Mais humana do que nunca, Juliette emociona em documentário

Juliette mostra seu principal lado, o lado que cativou milhões de brasileiros, elevando nossa perspectiva para a vida: Juliette é mais humana do que nunca

Mais humana do que nunca, Juliette emociona em documentário

Juliette mostra seu principal lado, o lado que cativou milhões de brasileiros, elevando nossa perspectiva para a vida: Juliette é mais humana do que nunca

Por Antonio Pereira | Edição do dia 28 de julho de 2021
Categoria: Cinema, Opiniões | Tags: ,,,,,,,,


Simplesmente emocionante e reconfortante o novo episódio do documentário sobre a ascensão da advogada/maquiadora/cantora, Juliette Freire no GloboPlay. Um sopro de esperança depois de tantos dias de sofrimento.

De maneira bem didática, como deve ser um documentário, Juliette mostra seu principal lado, o lado que cativou milhões de brasileiros, elevando nossa perspectiva para a vida: Juliette é mais humana do que nunca.

A humanidade de Juliette se mostra perfeita desde o primeiro segundo do episódio, mostrando como foi o impacto ‘violento’ da sua saída da casa mais vigiada do Brasil. Em choque, a grande vencedora do reality da Globo, revela seu deslumbramento e também seus medos, receios e como viverá daqui para frente sendo uma celebridade.

Para além do fenômeno, Juliette arreia ao falar do futuro e de como será sua vida, tendo que viver cercada de pessoas, envolta em uma redoma de idolatria e reconhecimento.

Mais do que nunca, Juliette continua sendo Juliette, ou seja: sua realidade de mulher, nordestina e dona do seu próprio nariz, desmonta estereótipos, desnudando uma série de questionamentos que muitos fizeram e fazem com relação à sua autenticidade.

As lágrimas do grande Gilberto Gil durante a primeira live da vida de Juliette mostram claramente a força que tem esta mulher. Sua representatividade das nossas raízes culturais é gritante. Juliette mostra isso a cada frase, a cada momento de vida com seus amigos, que também vivem este momento de deslumbre.

Em resumo: valeu muito a pena ter vivido com ela tudo isso que está acontecendo. Ainda mais agora, quando estamos diante de um abismo político, cultural e moral.

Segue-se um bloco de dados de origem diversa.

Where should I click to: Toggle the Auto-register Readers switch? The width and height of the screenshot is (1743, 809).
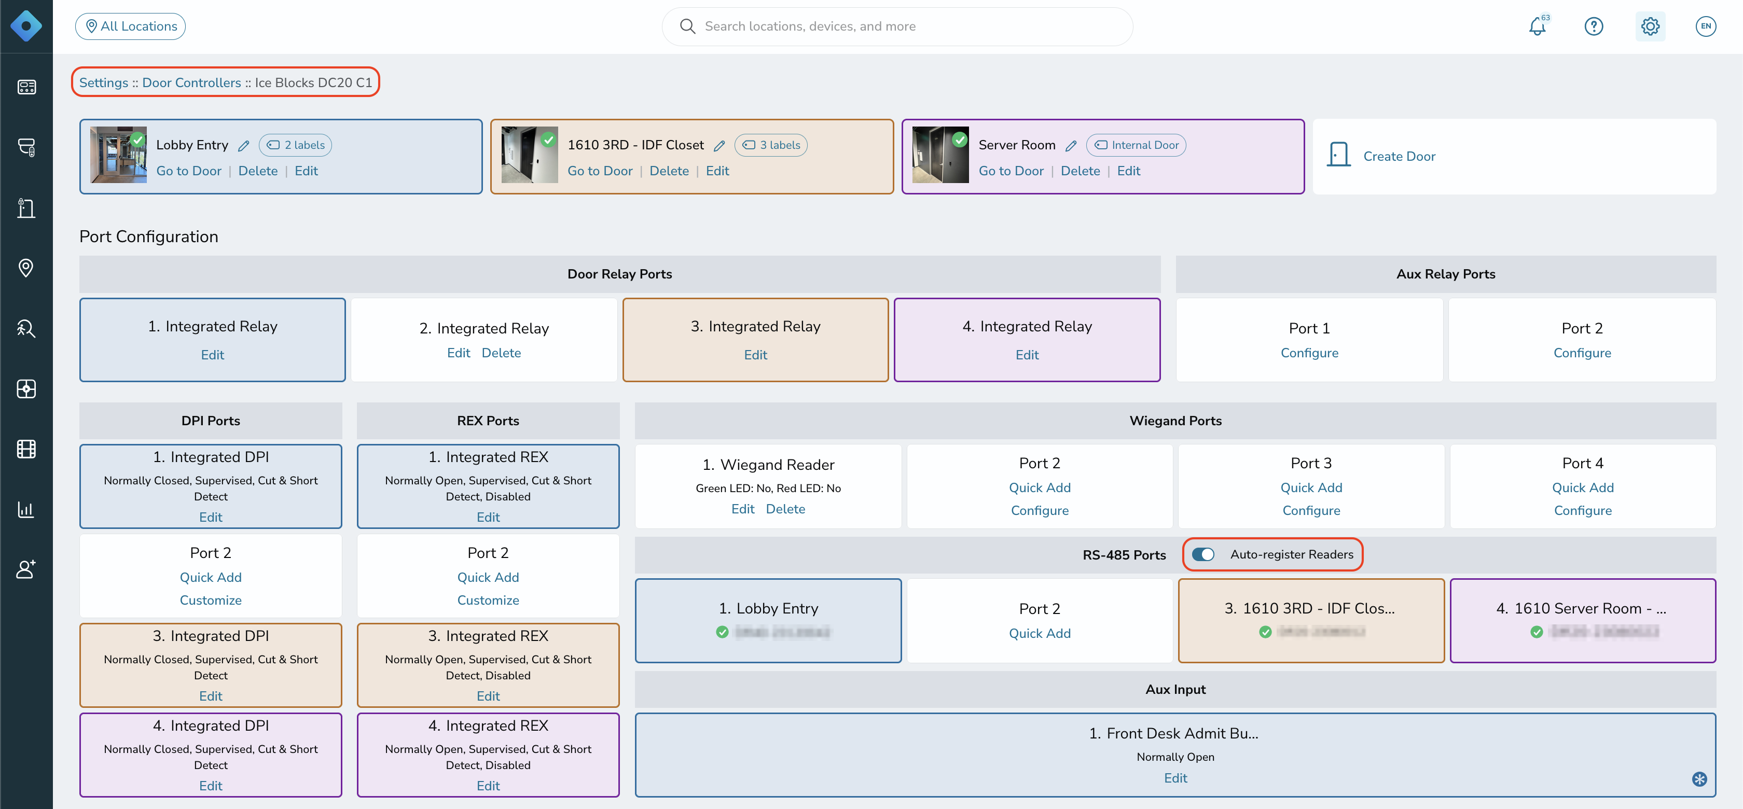(x=1202, y=554)
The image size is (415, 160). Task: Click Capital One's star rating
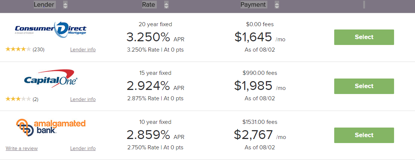point(18,99)
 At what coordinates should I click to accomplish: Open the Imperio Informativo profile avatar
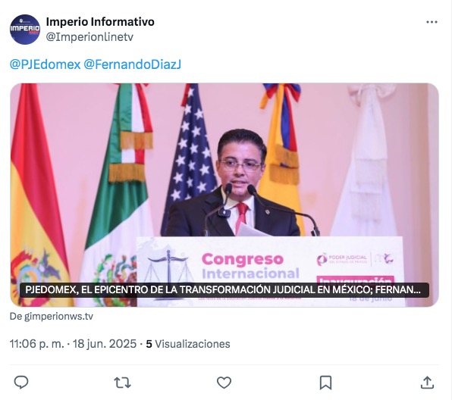coord(25,30)
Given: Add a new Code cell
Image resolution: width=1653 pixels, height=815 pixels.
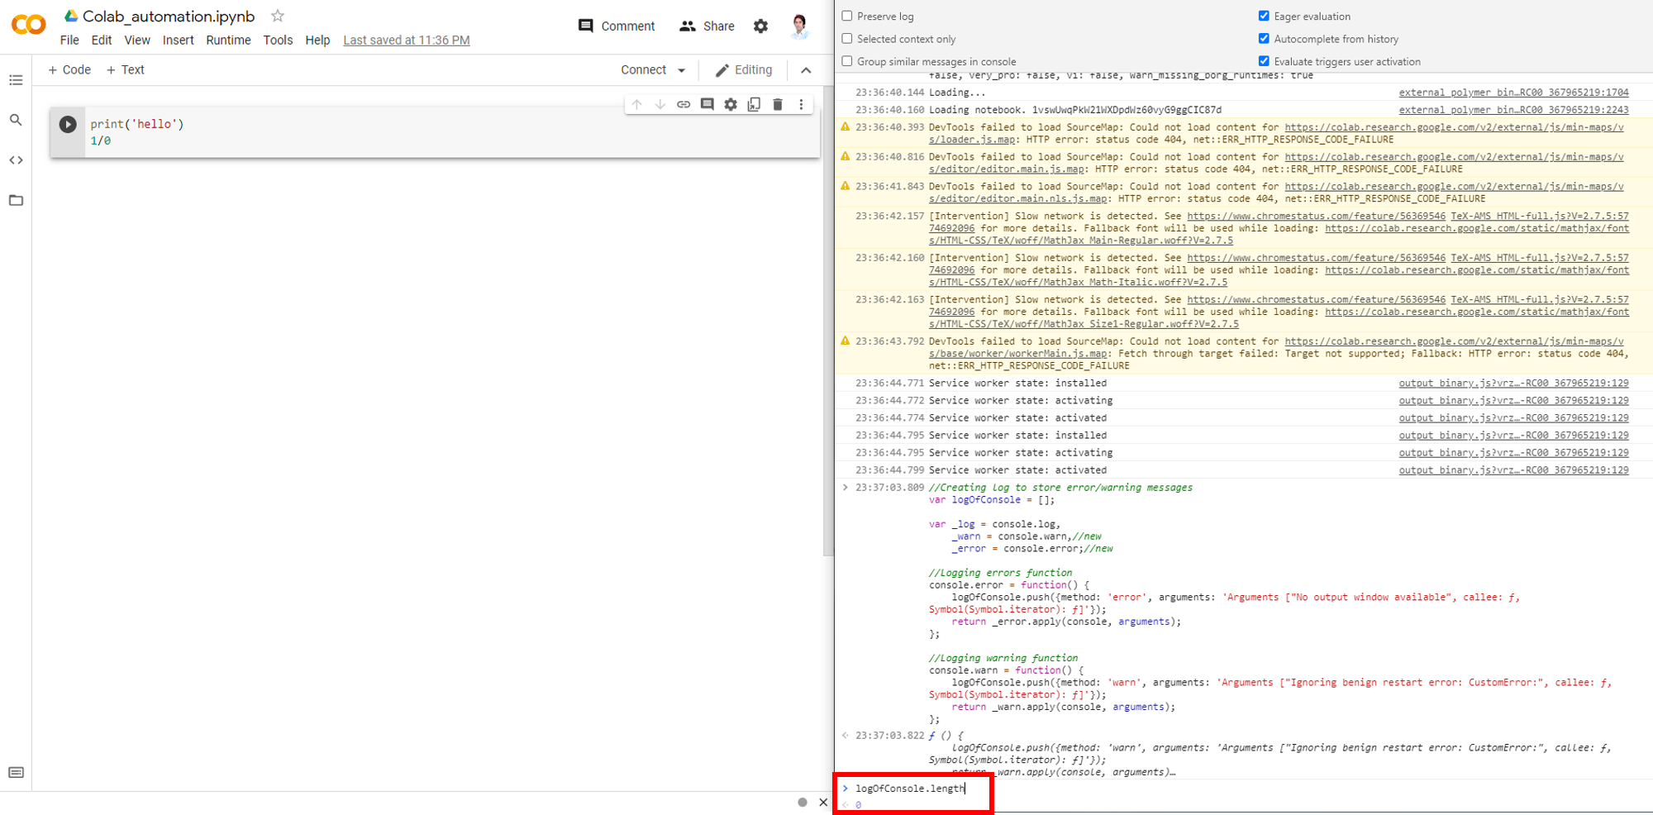Looking at the screenshot, I should coord(69,70).
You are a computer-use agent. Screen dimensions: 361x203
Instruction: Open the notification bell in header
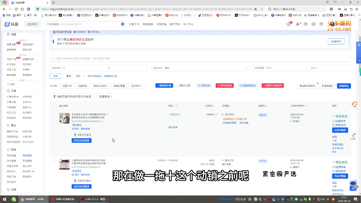coord(289,24)
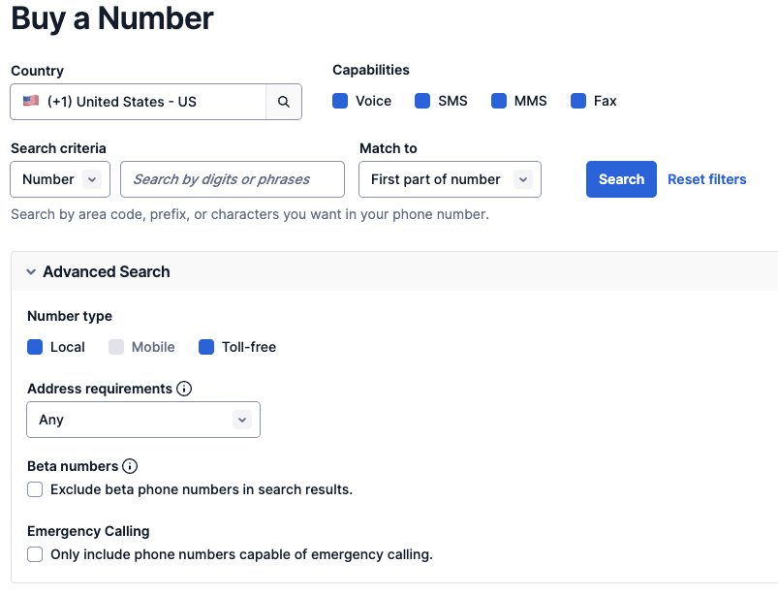Uncheck the SMS capability checkbox

coord(422,101)
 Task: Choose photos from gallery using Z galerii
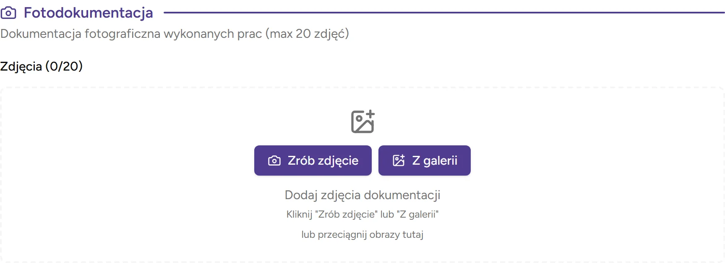[x=424, y=160]
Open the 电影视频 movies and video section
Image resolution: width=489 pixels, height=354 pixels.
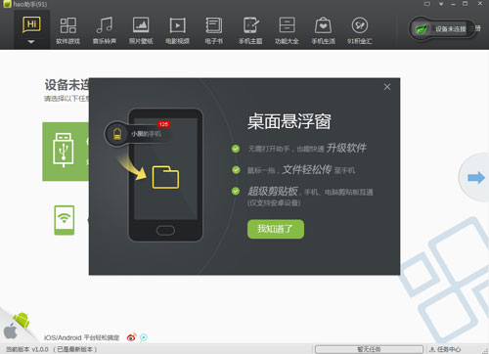coord(177,30)
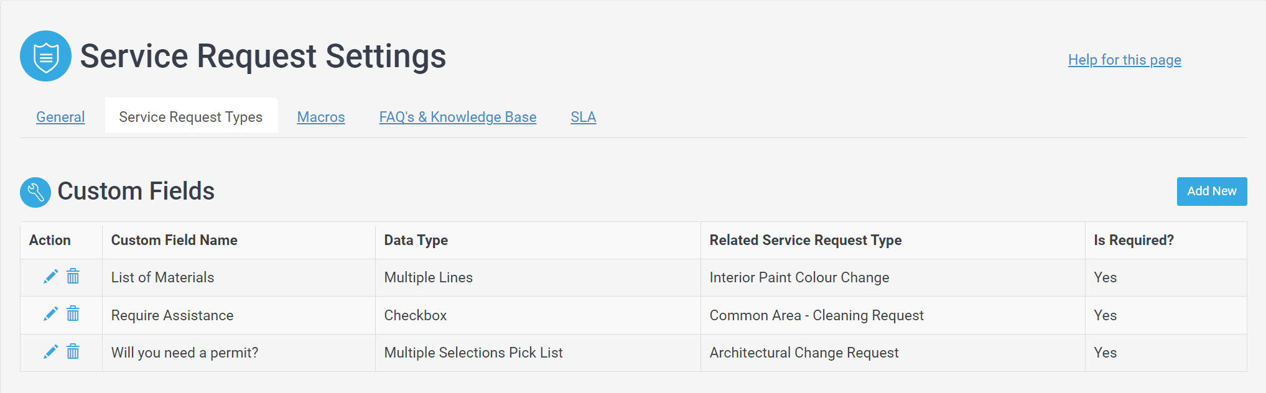The image size is (1266, 393).
Task: Click the Related Service Request Type header
Action: [806, 240]
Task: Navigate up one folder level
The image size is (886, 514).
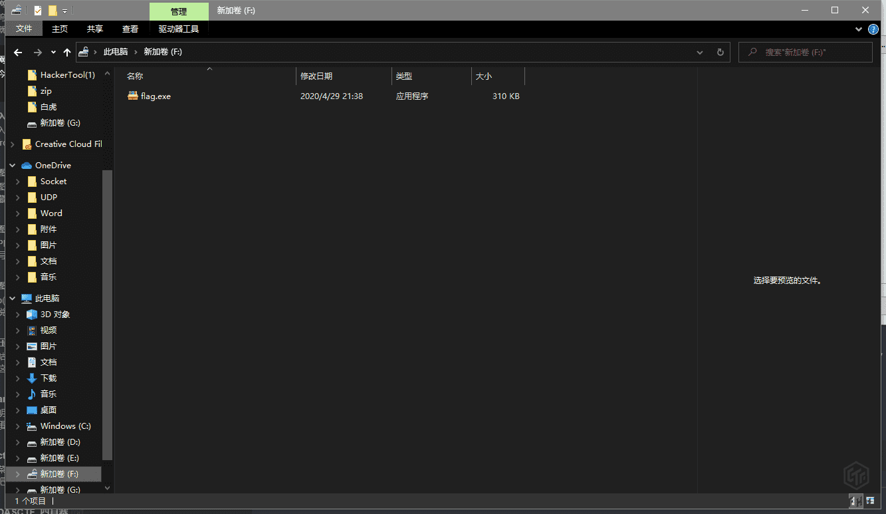Action: point(66,52)
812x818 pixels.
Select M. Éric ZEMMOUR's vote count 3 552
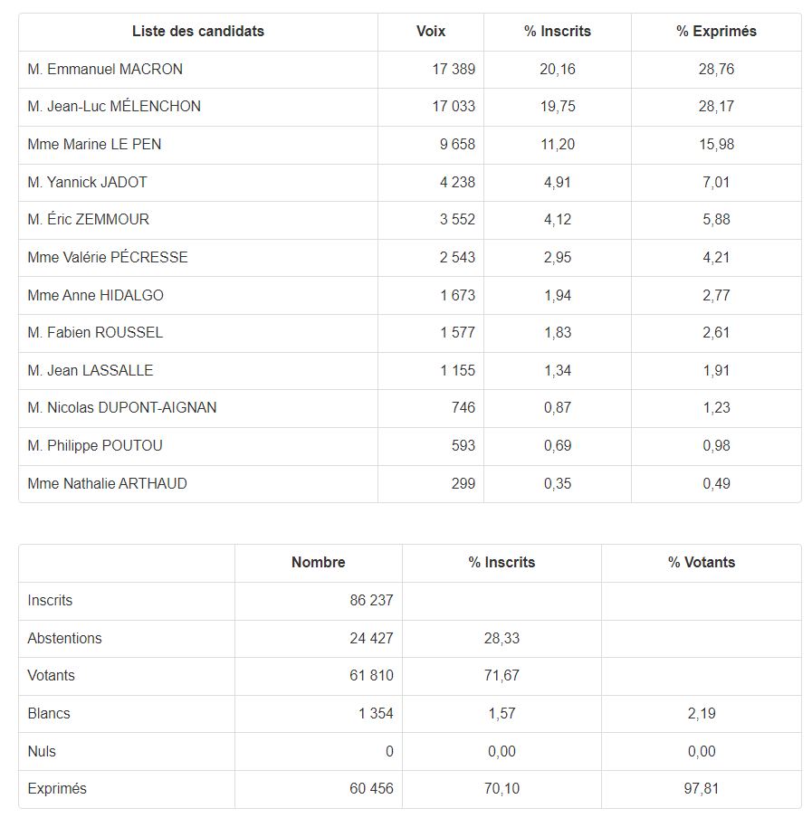pos(457,220)
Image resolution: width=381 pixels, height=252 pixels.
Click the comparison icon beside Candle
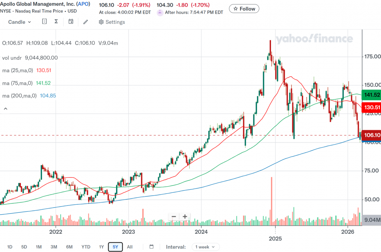(x=44, y=22)
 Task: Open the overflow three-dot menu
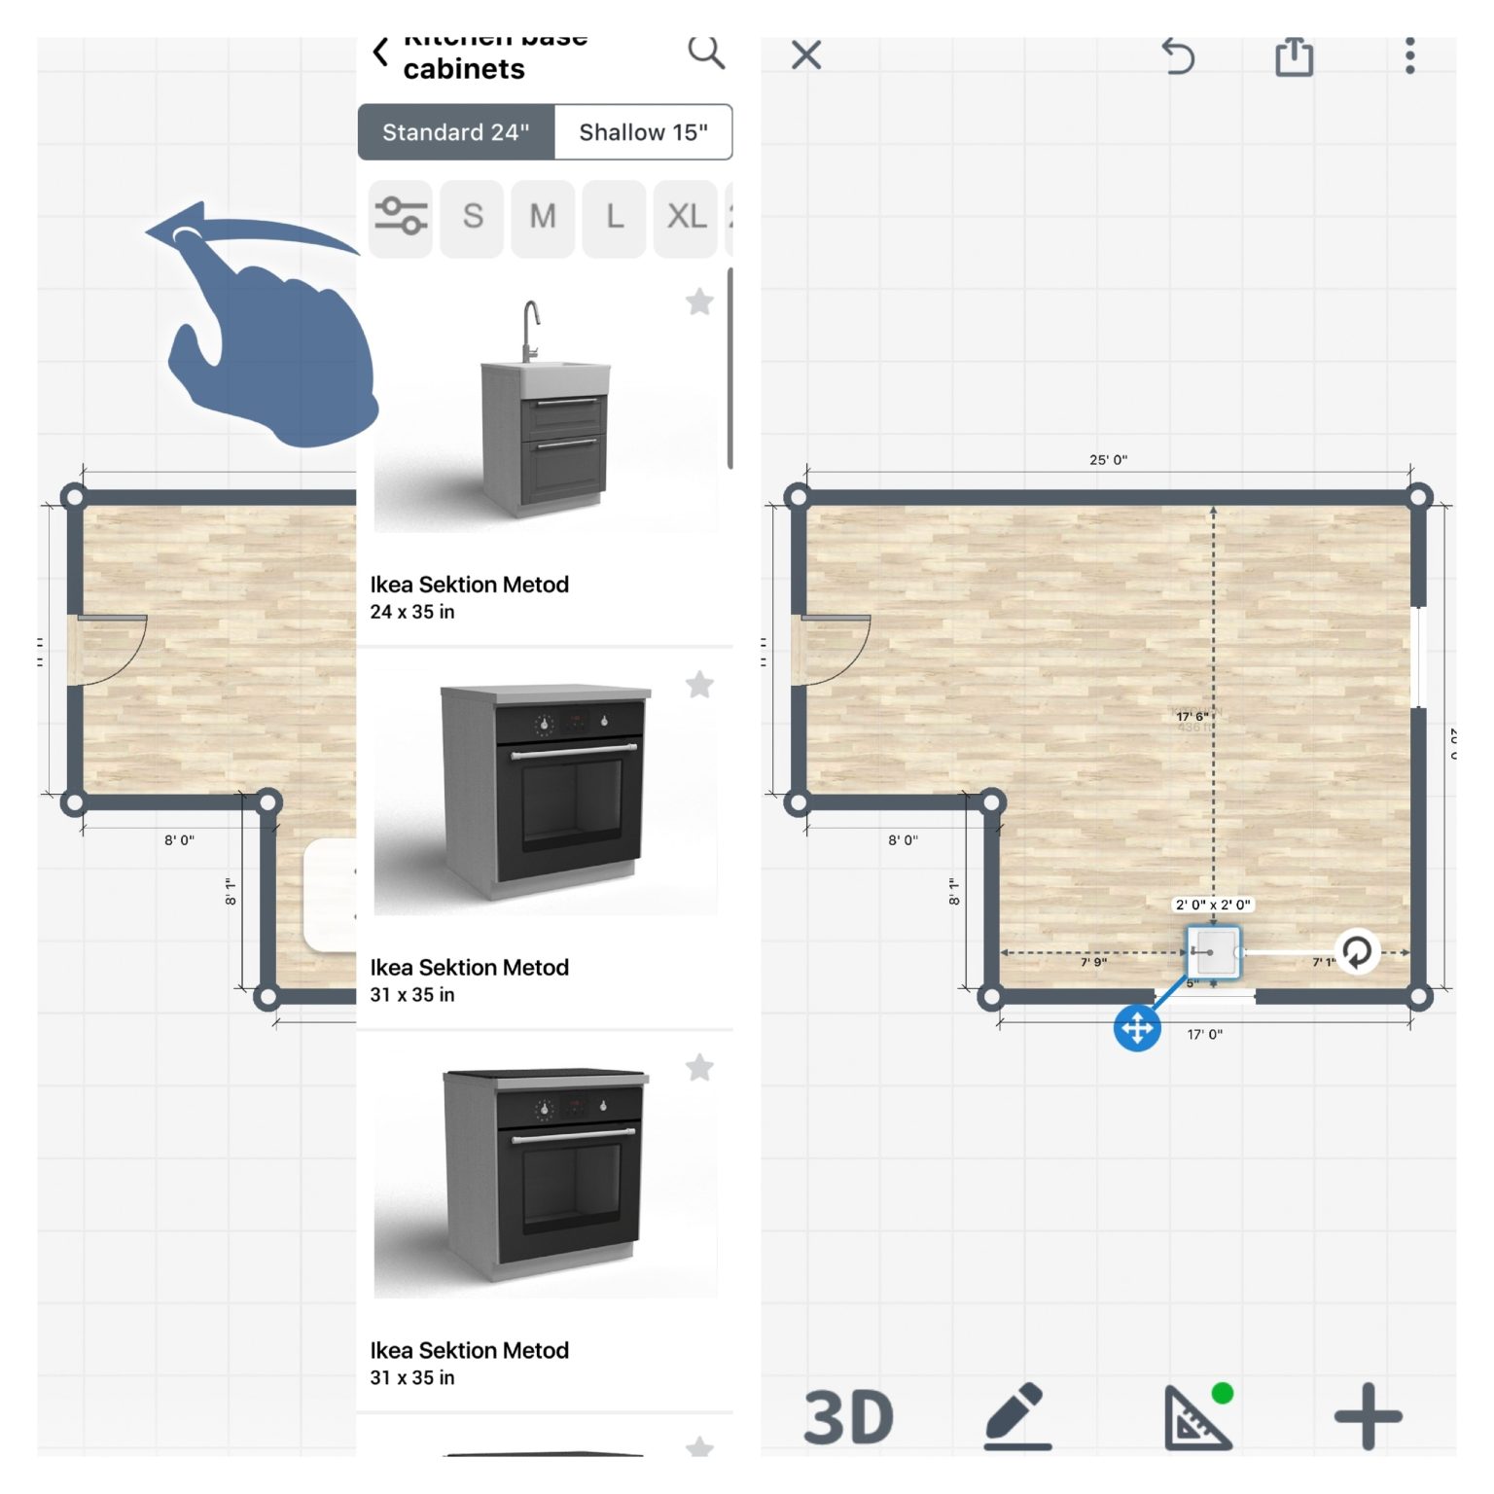tap(1409, 56)
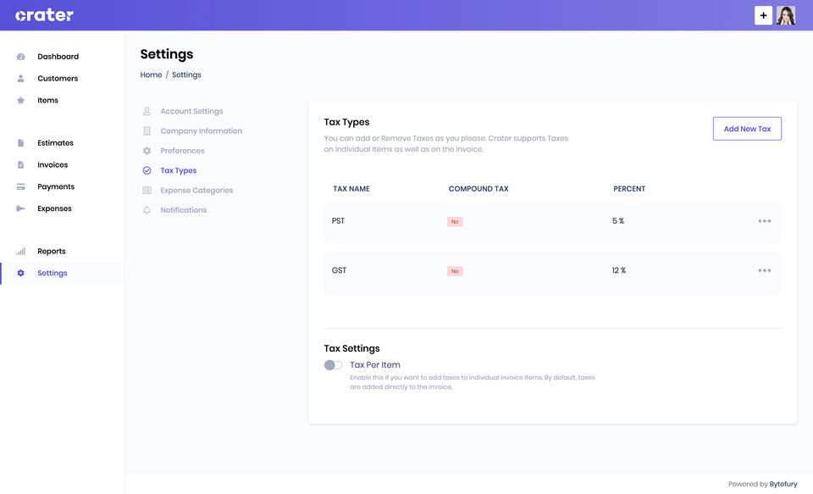The width and height of the screenshot is (813, 494).
Task: Click the Add New Tax button
Action: [x=747, y=129]
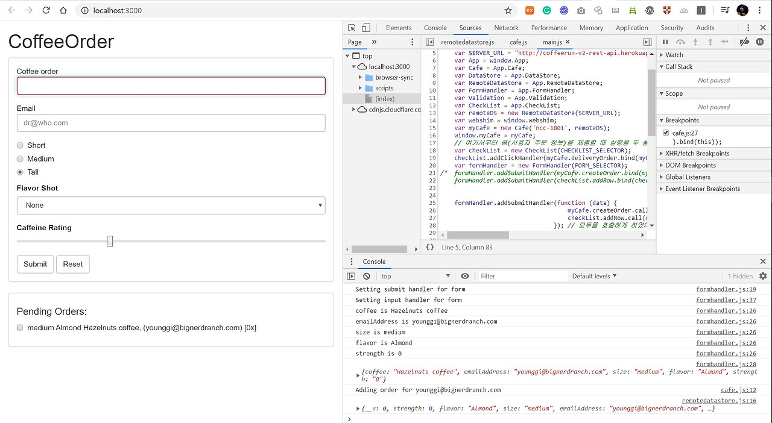
Task: Select the Short size radio button
Action: click(x=21, y=145)
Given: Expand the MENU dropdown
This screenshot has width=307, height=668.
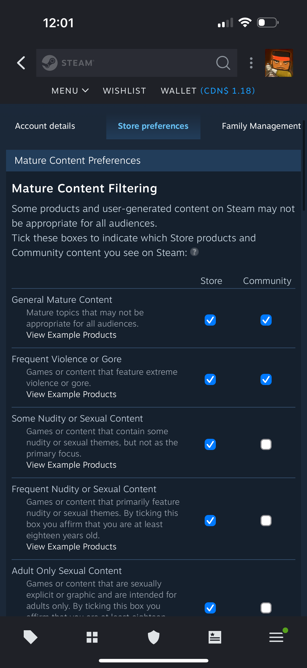Looking at the screenshot, I should (x=70, y=91).
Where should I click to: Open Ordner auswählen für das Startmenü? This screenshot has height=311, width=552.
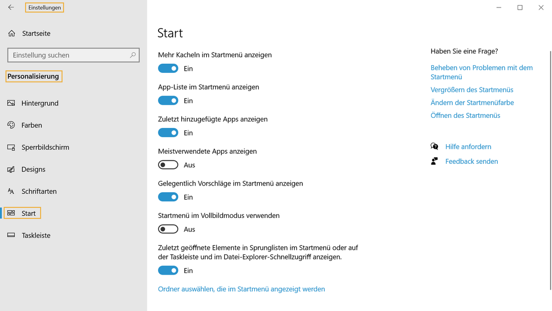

Juliette mostra, mais uma vez que há saída. Que não devemos desistir dos nossos sonhos de um país melhor, de um mundo melhor. Ela e nós podemos, realmente, conseguir isso.

Ainda há esperança na humanidade quando a gente ver uma figura como Juliette. Nordestina, lutadora, verdadeira guerreira de uma geração, que batalha, sofre e continua com sorriso no rosto, apesar dos pesares.

Parabéns Juliette, sua energia, energiza todos nós. Siga em frente. Não tenho dúvida que ela vai seguir com os pés no chão, apesar do mundo fantástico que está desbravando agora.